Well as you can see my posts have been a little infrequent with the new job....BUT good news!!! I got a laptop.....yeah!!! So as soon as I get wireless connections...baby I will be back stronger and hornier than ever!!! And I will be able to podcast from anywhere...now that is going to be fun....I can podcast and maturbate at the same time in some funky location....all right.....Sweet Wet Dreams!!! XOXOXOXOXOXXX

Monday, May 15, 2006

My Orgasmic Webcam Session......


I realize why I have been delaying writing my webcam rendezvous with Curious George....because he reads my blog. Most of the men I have mentioned do not read it, so I don't feel like I am revealing too much of myself. Well I am telling you everything..but I write things I would never ever tell them. This is different....Curious George reads my every post. Doesn't comment except to me privately but he is lurking in the blogosphere world. So, do I write details? Do I keep my feelings to myself to avoid being too exposed? I decided to just write it as if he doesn't read my blog. So here goes..............

I have discovered something new about myself. I enjoy webcamming but get the most satisfaction from a guy making me cum. He is in charge, he is in control and I am following his every direction as I watch him masturbating and getting hard at the thought of me cumming!! Selfish? Yeah...a little since I do not have a webcam for him to see me playing with myself. But there are some ways around that.........camera phones!!! lol

The session started with me watching him masturbate. He follows my direction....."circle your head with your finger......now rub your shaft up and down,....mmmmm...faster.....faster....put some lotion on to lube that baby up...oh yeah!! now that is hot!!"

Now I enjoy watching him go from a small penis to a large engorged specimen....I love the fact that because he was thinking of me....it made him so hot. And of course, the fact that I could cause him to cum.

But the other night, I was horny. Yes, I can cum playing with myself and watching him BUT I decided I needed to really cum. We all know how sexually frustrated I have been lately. I needed to feel like I had just gotten fucked so hard....pure lust...I wanted to have a major orgasm. So, I decided to turn the tables. "Make me cum. You direct me."

And so he did. "Take your panties off!" For some reason, I wanted to follow his every command.....he was in control...I was just being the submissive one....and so I did. I removed my panties and sat on my chair with my legs around the arms. He started off slow...."take your shirt off too". And so I did...sitting in my office with nothing on. We started with my nipples....he wanted me to do circles on them and suck them...(which I can do!)...Aaahh!! but how would he know if they were hard?? He wanted a pix of my erect nipples.
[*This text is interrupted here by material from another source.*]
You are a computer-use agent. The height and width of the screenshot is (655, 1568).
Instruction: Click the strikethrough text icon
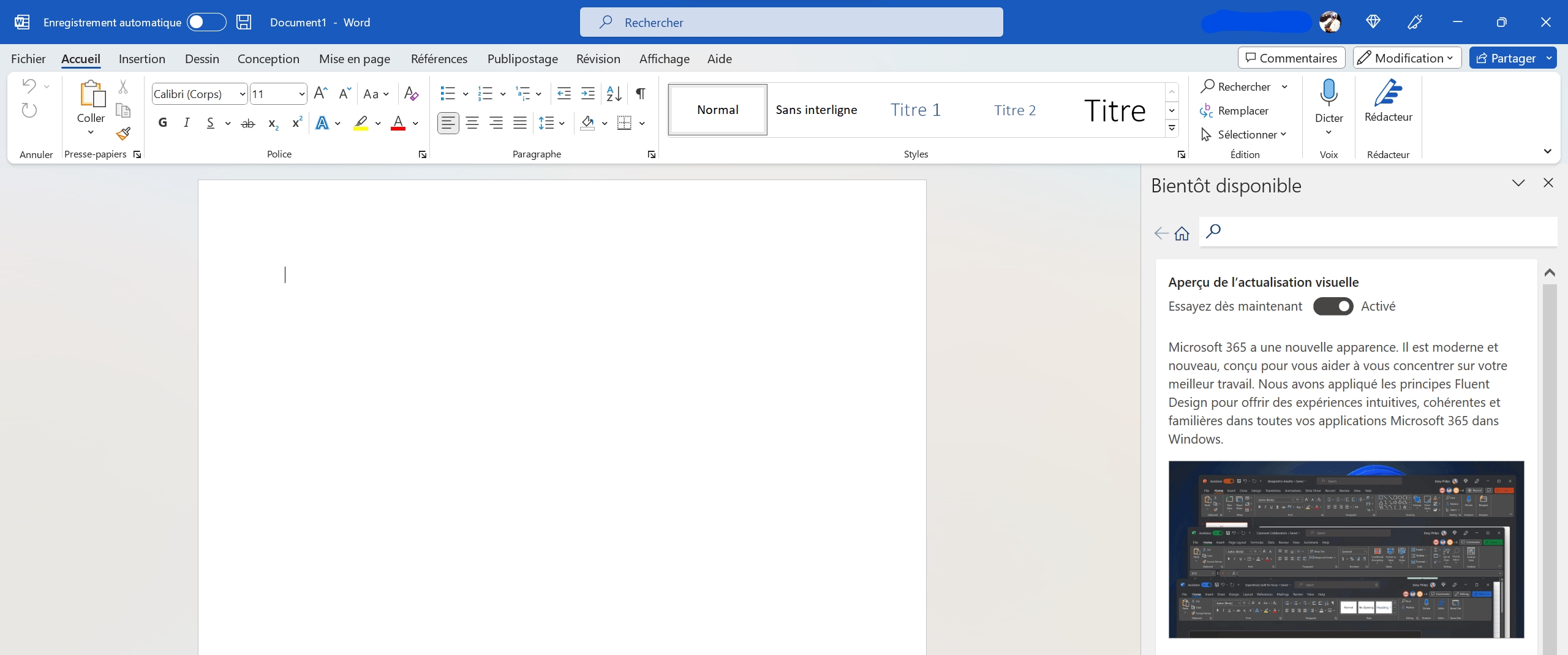[x=248, y=124]
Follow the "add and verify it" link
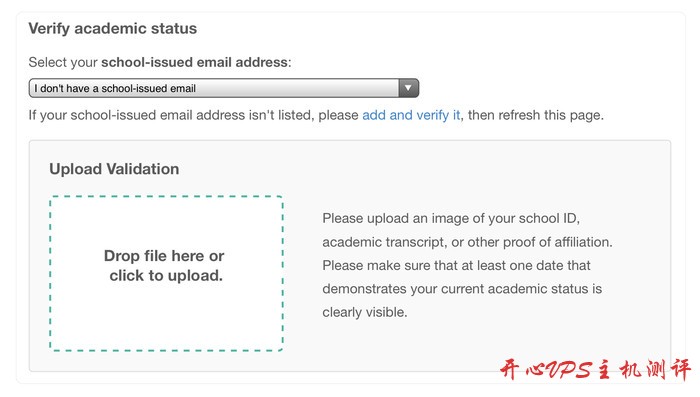 coord(411,115)
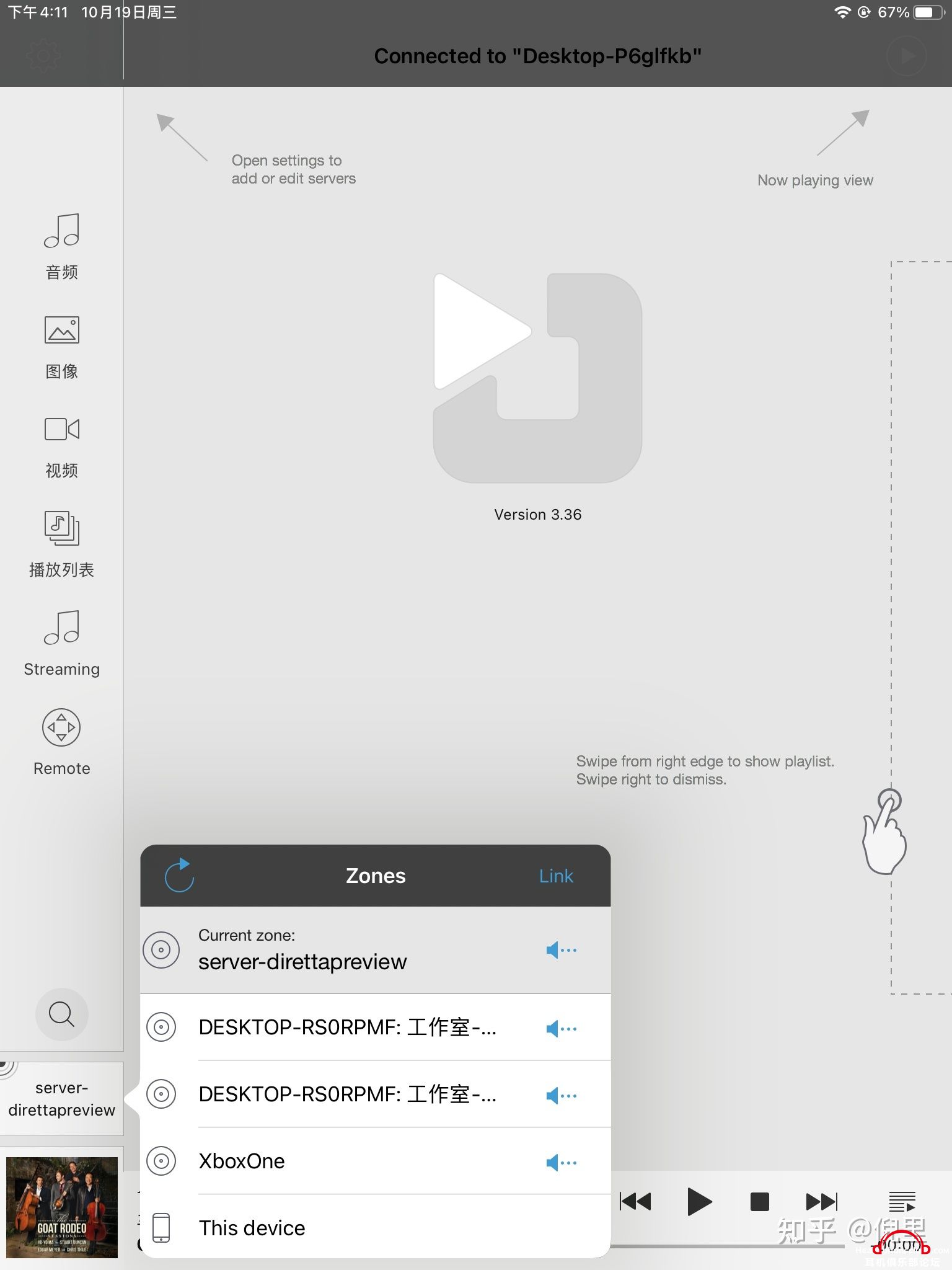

I hesitated. I don't send pix.....ever. But I was so wet and pushing my limits,....I decided to do it. And so I did. He was amazed at how erect my nipples were. He said they were so suckable.....he wanted a profile...I guess they are pretty erect and big...they get real pointy on top...hmmm...he kept going on and on just how hot they were.

Next we moved down my body, damn he was taking too long to get to my clit. The juices were already flowing, I needed a release. Please...I thought, let me play with my clit. I need to release the pressure... And so he instructed me to squeeze my clit. Then do circles, then flick it. Now use my juices to wetten the clit. I had so much juices flowing...I couldn't take it. As you know, I get really ,really wet. I don't know if all girls do but it is soaked.

Put your finger inside of you! And so I did. Take a pix of your finger for me. Oh my.....now this was also a little passed my normal limits. But I did it...I took a pix of my wet finger, dripping with my juices for him. this pix showed the glistening, showed the wetness...I was a little embarrassed on how wet I was but way too horny to care..I sent the pix. He couldn't believe how wet I was.....(LOL)

So now, he walked me through it until I did cum. Telling me to insert my fingers deeper, moving them faster while rubbing and circling my clit. I felt like I was going to explode....my mind was somewhere else....my body somewhere else....and then came the rush............the orgasmic rush to fufill my head and make my legs, my clit and my walls shutter.

Damn, I felt relieved, I felt good. I felt a little dirty but in a good way.

Now Curious George has seen a pix of me before but it was a small and brief pix that I made him get rid of (which he obviously had). So after our little session, I had promised to snap a pix of me sitting at my computer. Now, I had no makeup on and I personally thought I looked like crap.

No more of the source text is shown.